Last Modified: Nov 07, 2022
Affected Product(s):
BIG-IP LTM
Known Affected Versions:
12.0.0, 12.0.0 HF1, 12.0.0 HF2
Fixed In:
12.1.0, 12.0.0 HF3
Opened: Nov 21, 2015 Severity: 3-Major Related Article:
K65315652
An empty value in the first cookie-pair (cookie-name and cookie-value) of the 'Set-Cookie' (or 'Set-Cookie2') HTTP response header produces cookie-parsing errors in server-side iRules using the HTTP::cookie API. For example, the following server-side HTTP response yields an empty cookie 'expires' attribute by the [HTTP::cookie expires $myCookie] iRule API: HTTP/1.1 200 OK Connection: close Content-Type: text/html Content-Length: 0 Set-Cookie: myCookie=; expires=Mon, 11-Oct-1999 22:00:00 GMT; path=/
Erroneous cookie-parsing in server-side iRules using the HTTP::cookie API, when the HTTP response has an empty value in the first cookie-pair (cookie-name and cookie-value) of the 'Set-Cookie' (or 'Set-Cookie2') HTTP header.

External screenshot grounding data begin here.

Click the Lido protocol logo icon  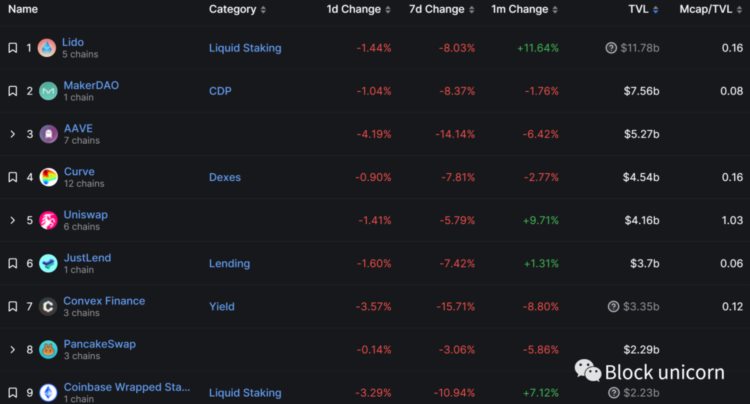pyautogui.click(x=47, y=48)
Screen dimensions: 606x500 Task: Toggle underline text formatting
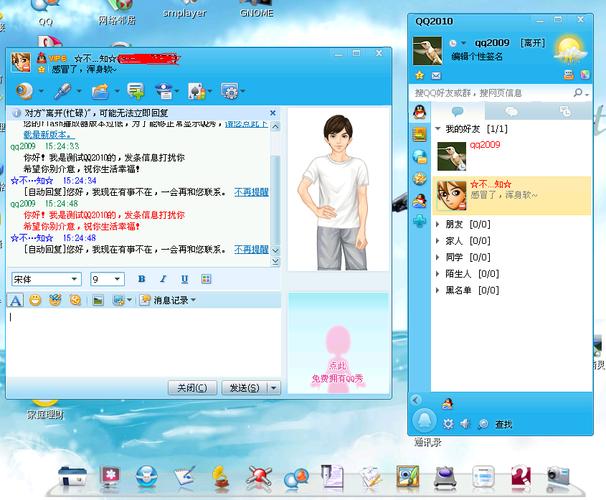pos(185,279)
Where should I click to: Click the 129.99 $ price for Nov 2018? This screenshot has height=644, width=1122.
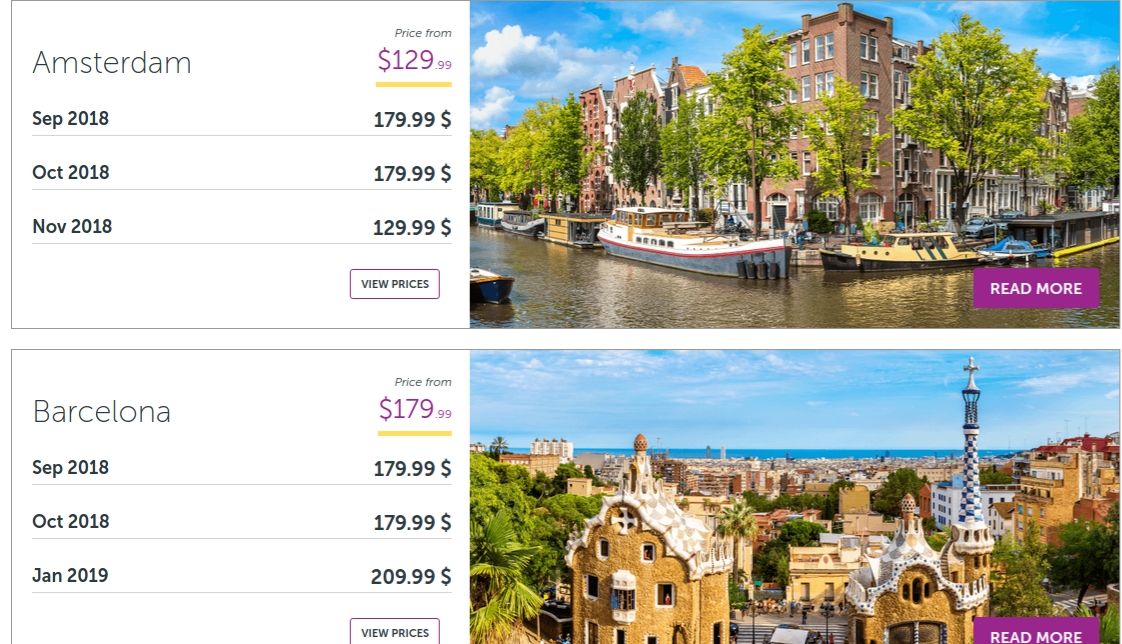click(x=412, y=228)

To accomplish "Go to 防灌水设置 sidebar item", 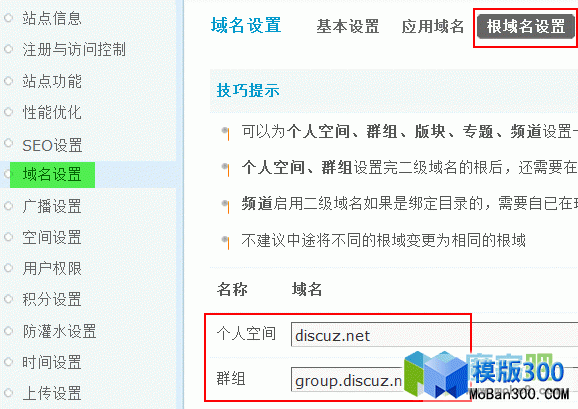I will tap(59, 331).
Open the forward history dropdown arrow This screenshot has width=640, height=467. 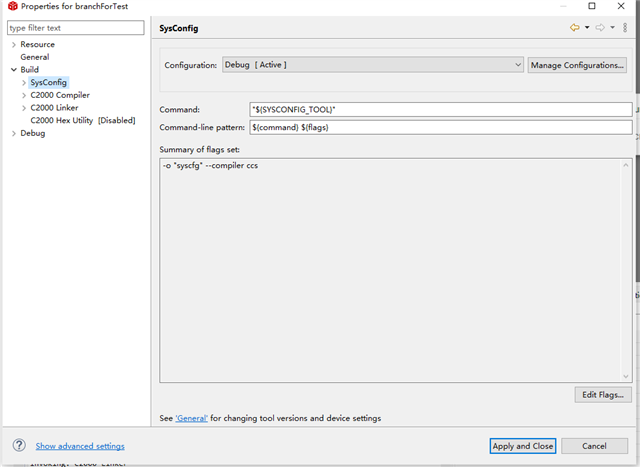coord(612,28)
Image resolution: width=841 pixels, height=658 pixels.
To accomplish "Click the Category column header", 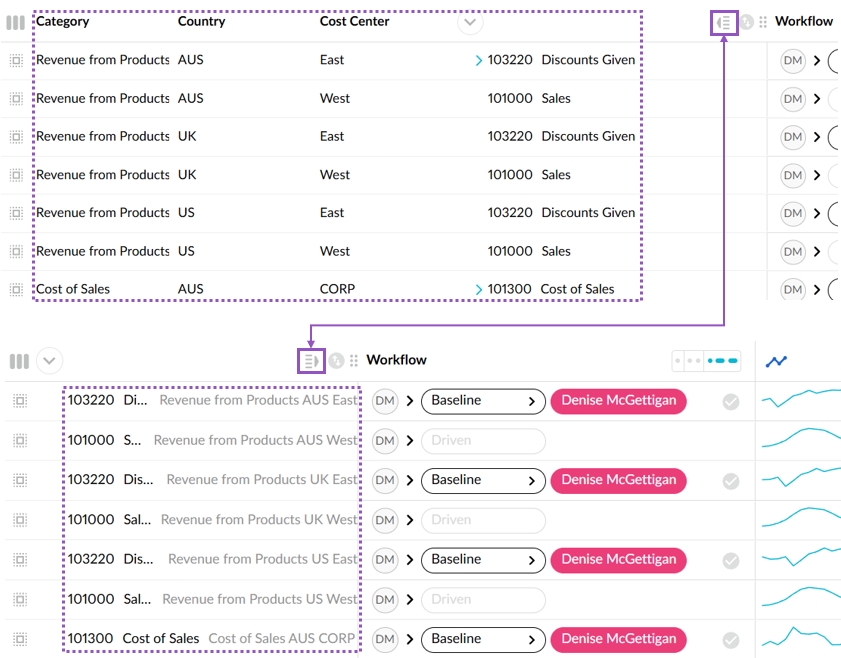I will coord(63,21).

Server-side iRule using the HTTP::cookie API for parsing cookie attributes for an HTTP response featuring an empty value in the first cookie-pair (cookie-name and cookie-value) of the 'Set-Cookie' (or 'Set-Cookie2') HTTP header.
There is no workaround at this time.
This release fixes cookie parsing for empty cookie pair values so there are no iRule cookie parsing errors.